00A81A37  add         al,1  
00A81A39  mov         byte ptr [i],al  
00A81A3C  movsx       eax,byte ptr [i]
;B. Compare and jump to the next iteration or out of the loop
00A81A40  cmp         eax,7Ah  
00A81A43  jge         main+53h (0A81A63h)  
;... printf("%c\n", i); is implemented here
; }
;C. Jump back to start of loop
00A81A61  jmp         main+24h (0A81A34h)  
;}
0A81A63  xor         eax,eax  
;...
The compiled code is straightforward. Essentially a pair of jumps (cmp/jge and jmp marked as B. and C. in comments) are used to move to the next loop iteration and eventually terminate the loop.

An iterator in Scheme

An iterator is a mechanism which:
1. Operates on a collection of objects (usually all of the same type, but not necessarily).
2. Provides a way to apply an arbitrary procedure to the current object.
3. Provides a way to move to the next object.
4. Provides a uniform interface for the collection, independent of the type of the objects in the collection.

It is straightforward to implement a simple list iterator in Scheme:

(define (for-each function collection)
  (cond ((null? collection) #t)
  (else (let ((rest (cdr collection)))
          (function (car collection))
            (for-each function rest)))))
               
;Use for-each to print a list of symbols
(for-each print (list 'hello 'world '!))

;Use for-each to square a list of numbers
(for-each 
    (lambda (x)
        (print (* x x)))
    (list 1 2 3))
Our for-each takes an arbitrary function of 1 argument and a collection. It applies the function to each item in the collection till there are no elements left.

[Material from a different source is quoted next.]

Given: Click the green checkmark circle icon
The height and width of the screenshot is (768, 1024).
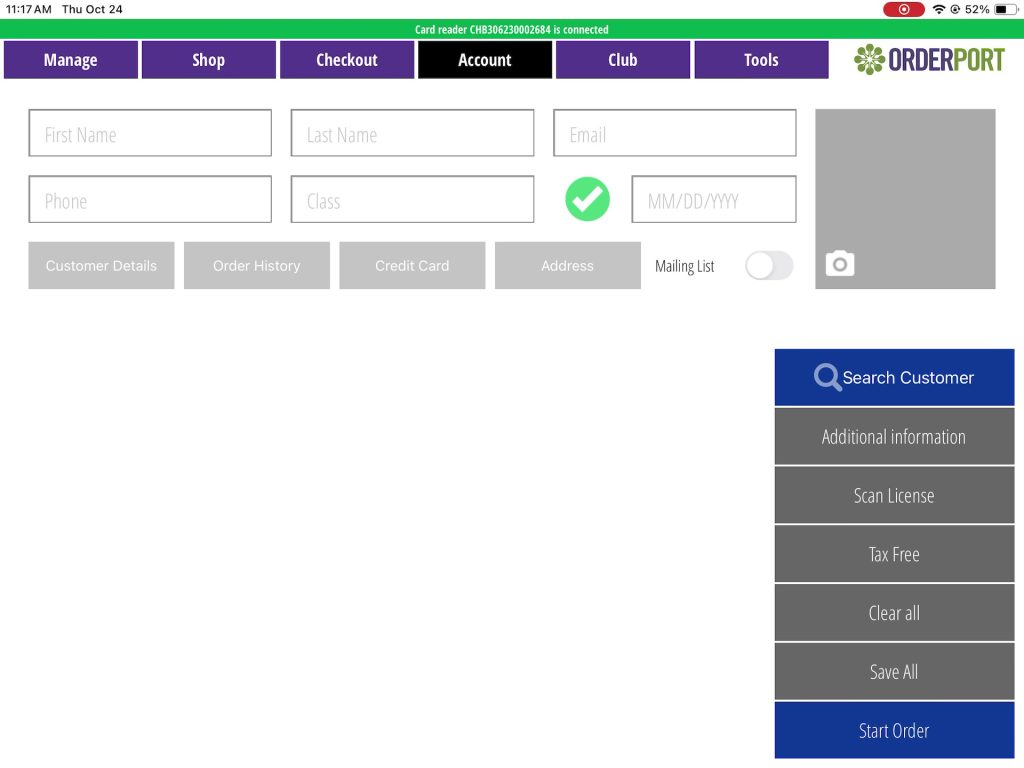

We used a recursive function to implement foreach. This looks like an inefficient way to do things, since we would be using up stack frames and if the collection was big enough cause a stack overflow.

However the for-each has been written using a special case of recursion. Since the recursion is in the very last statement, we have what is called tail recursion. With tail recursion, the Scheme compiler can avoid pushing the recursive calls onto the stack. Instead it can optimize the generated code into something similar to the jump mechanism we saw with the generated assembly statement in the C for loop. Whether this optimization leads to better performance in practice or not is another issue which we will not bother about in this post.*

Iterators in C#

That leads us to iterators in C#. One common mechanism consists of a pair of complementary constructs:
IEnumerable interface: Has one method GetEnumerator().
foreach statement: operates on an IEnumerable and allows us to iterate over its objects.


using (EnumeratedFile file = new EnumeratedFile( "c:\\temp\\test.txt" )
  foreach ( var line in file ) {
    Console.WriteLine( line );
  }
}
Here EnumeratedFile implements IEnumerable. foreach applies whatever procedure we provide on EnumeratedFile (here just a Console.WriteLine).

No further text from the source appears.